From the vice president and chief technologist for SOA at Oracle Corporation

Dave Chappell

Subscribe to Dave Chappell: eMailAlertsEmail Alerts
Get Dave Chappell: homepageHomepage mobileMobile rssRSS facebookFacebook twitterTwitter linkedinLinkedIn


Article

Will the Real Reliable Messaging Please Stand Up? Is it WS-Reliability, WS-ReliableMessaging, or WS-ReliableConundrum?

Will the Real Reliable Messaging Please Stand Up? Is it WS-Reliability, WS-ReliableMessaging, or WS-ReliableConundrum?

Open standards for reliable Web services messaging, such as WS-Reliability, can provide the missing link to bridge the gap between organizations and help make Web services a truly enterprise-capable technology for standards-based systems integration, says Web Services Journal technical editor David Chappell.

Along with security, reliable asynchronous communications has been one of the gaping holes in today's Web services architecture. Lack of reliability, due to the inherent nature of using SOAP over protocols such as HTTP, is one of the biggest obstacles to the adoption of Web services for mission-critical communications between applications and services, such as complex business-to-business transactions or real-time enterprise integration. Standards-based reliable messaging is a cornerstone of the rapidly emerging standards-based integration technology category known as the "Enterprise Service Bus" (ESB).

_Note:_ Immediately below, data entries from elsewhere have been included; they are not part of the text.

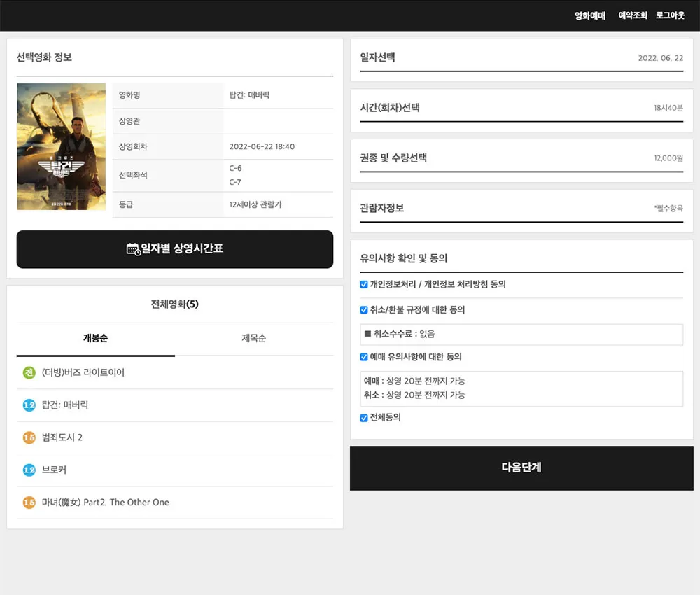Click the orange 15 rating icon beside 마녀 Part2
The image size is (700, 595).
(29, 503)
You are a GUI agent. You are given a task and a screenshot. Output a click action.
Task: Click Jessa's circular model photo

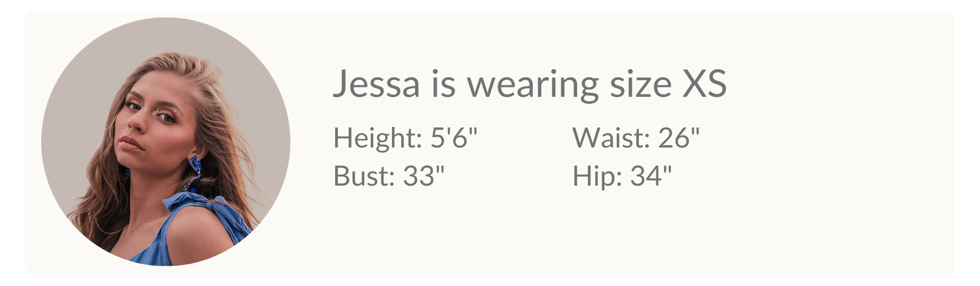[165, 141]
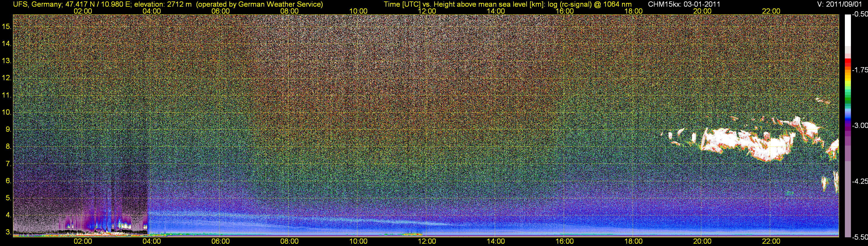
Task: Click the green band of the color scale
Action: coord(847,98)
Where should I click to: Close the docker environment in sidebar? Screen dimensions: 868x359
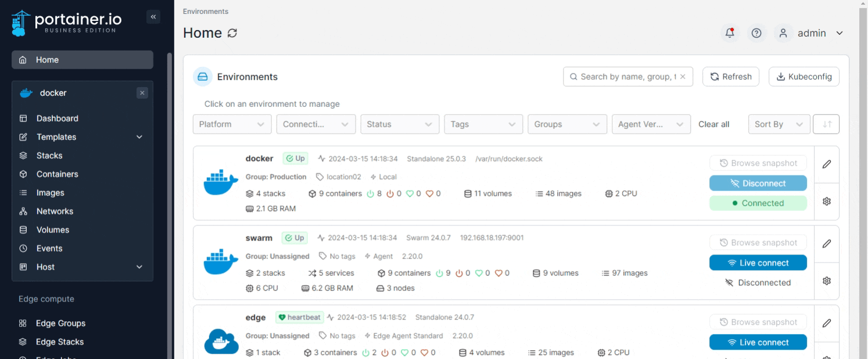point(142,93)
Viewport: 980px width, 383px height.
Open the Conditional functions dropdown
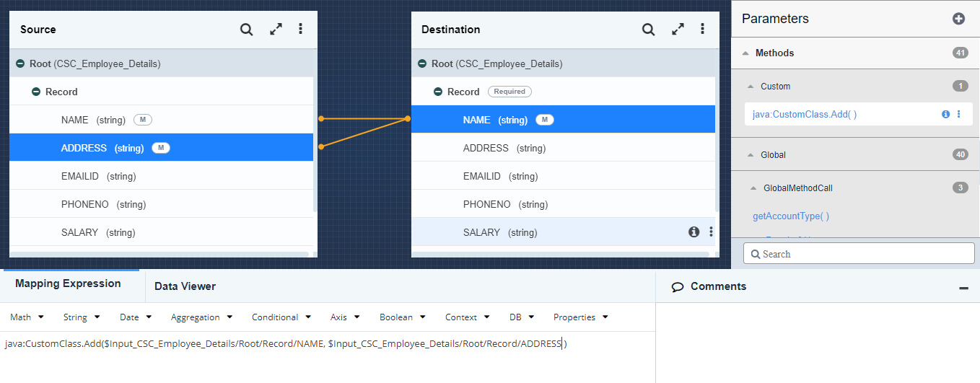point(281,317)
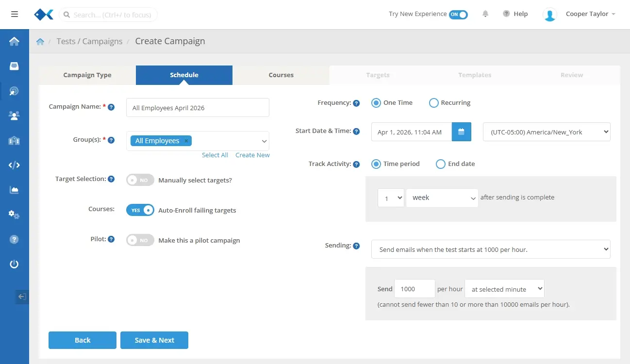Choose End date for Track Activity
This screenshot has height=364, width=630.
441,164
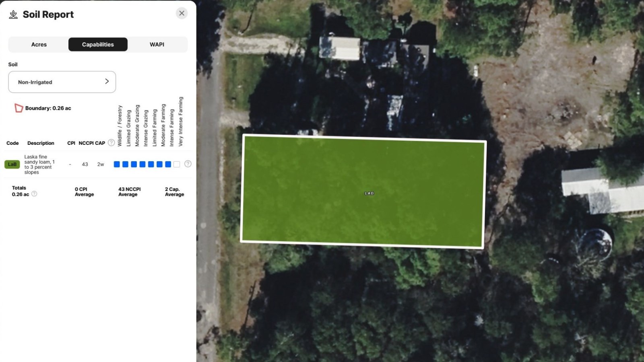644x362 pixels.
Task: Click the Totals acreage help icon
Action: (34, 194)
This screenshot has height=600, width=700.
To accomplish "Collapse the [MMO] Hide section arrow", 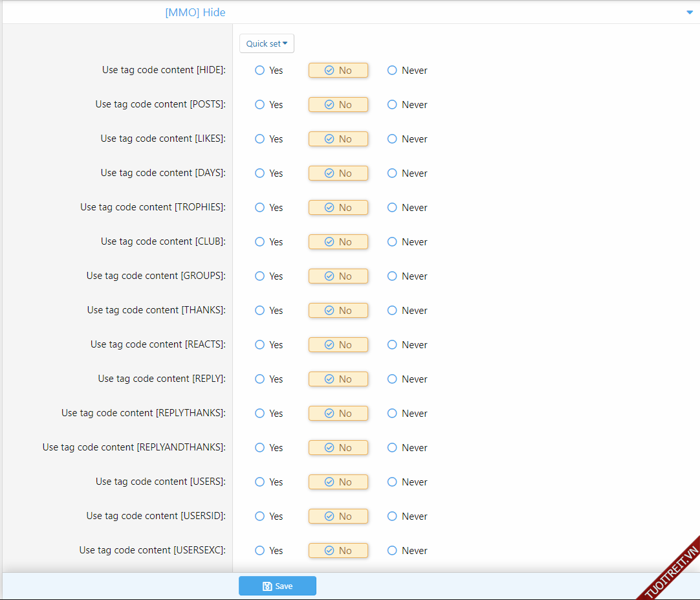I will (689, 12).
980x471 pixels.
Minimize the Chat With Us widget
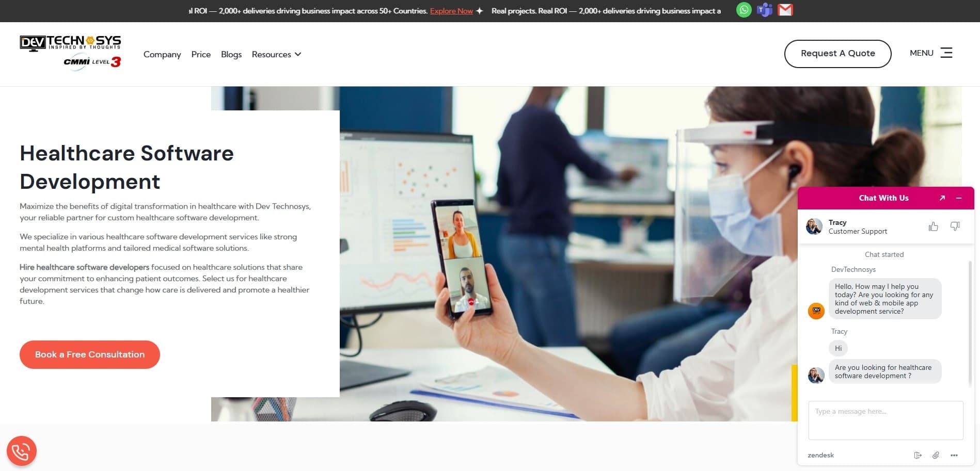(x=959, y=198)
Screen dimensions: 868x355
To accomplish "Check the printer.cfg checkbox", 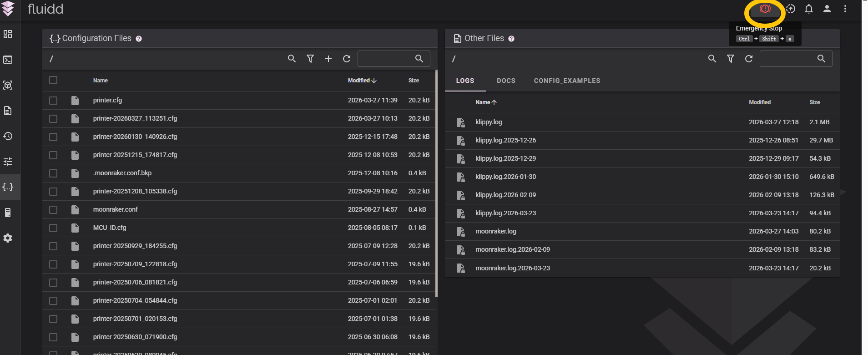I will (x=53, y=101).
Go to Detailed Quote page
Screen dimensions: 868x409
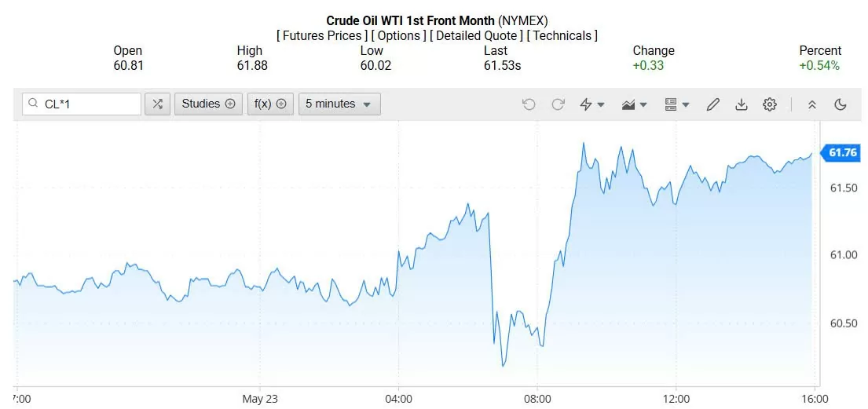476,36
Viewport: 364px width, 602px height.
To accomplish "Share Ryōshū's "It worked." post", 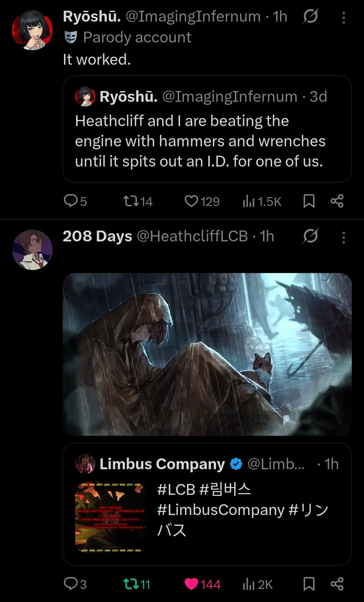I will pos(337,201).
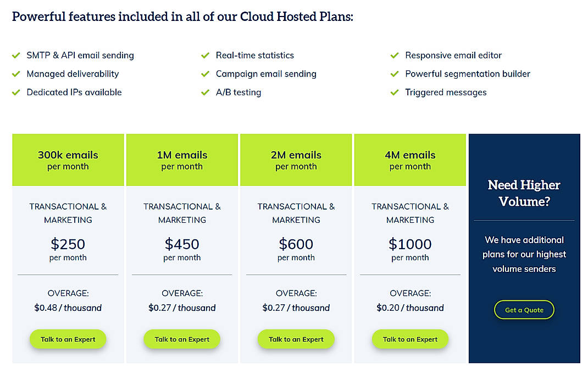The width and height of the screenshot is (588, 373).
Task: Select the 1M emails per month plan header
Action: (182, 160)
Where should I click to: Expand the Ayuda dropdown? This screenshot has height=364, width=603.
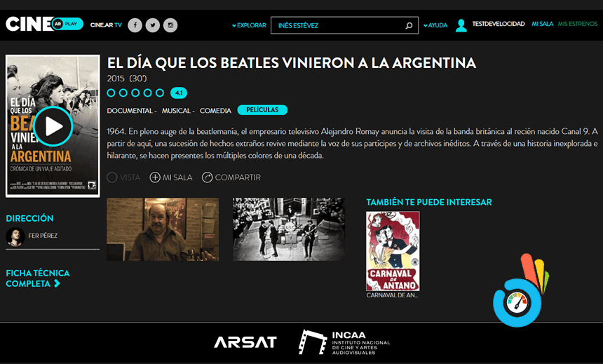click(x=435, y=25)
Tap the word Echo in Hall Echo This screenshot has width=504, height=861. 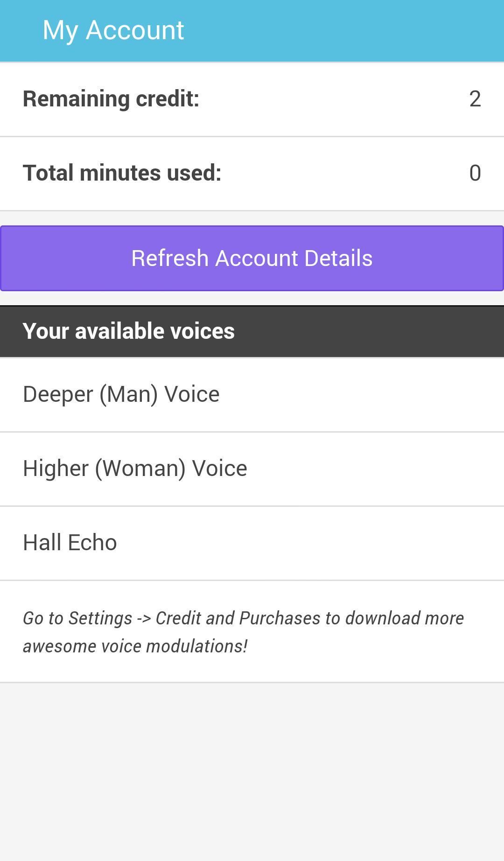point(92,542)
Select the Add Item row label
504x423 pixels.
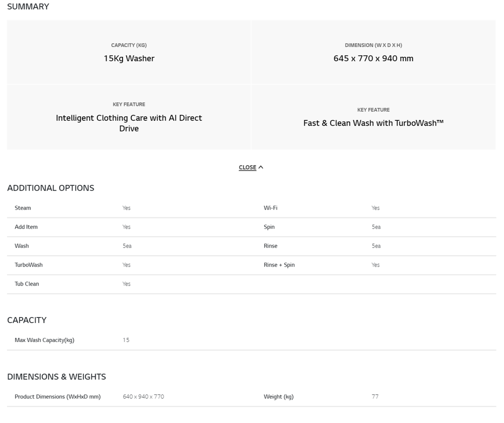pyautogui.click(x=26, y=227)
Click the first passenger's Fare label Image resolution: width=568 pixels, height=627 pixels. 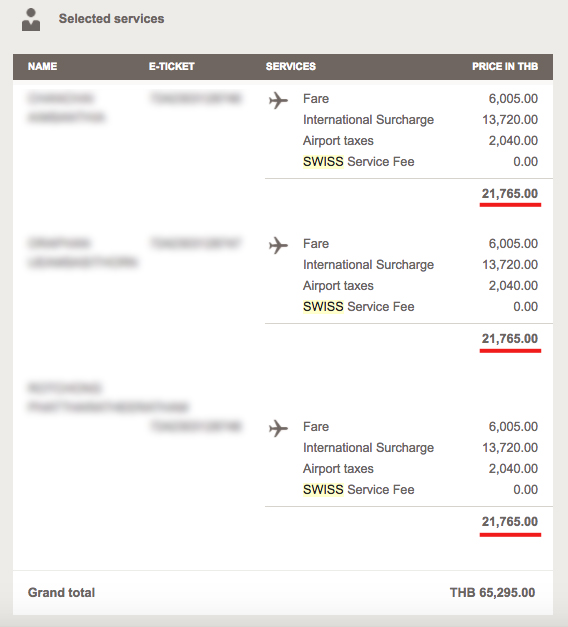click(316, 99)

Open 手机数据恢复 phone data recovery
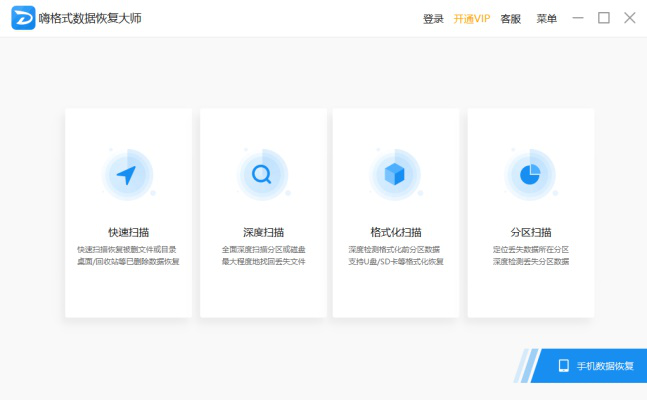[605, 366]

In fact, the need for open standards for reliable Web services has become so widely recognized that we now have three competing sets of SOAP-based reliable messaging out there. All were recently announced, and all are named under the de facto branding of WS-*. There is the OASIS WS-Reliability spec that a large number of vendors, including my own company Sonic Software, is a part of. There is a one-vendor set of specs announced by BEA recently, known as WS-Acknowledgement, WS-Callback, and WS-MessageData. Then, less than two weeks after that announcement, along came another competing specification announced jointly by Microsoft, IBM, BEA, and TIBCO, known as WS-ReliableMessaging and WS-Addressing. So it would seem that BEA is even competing with itself in this area!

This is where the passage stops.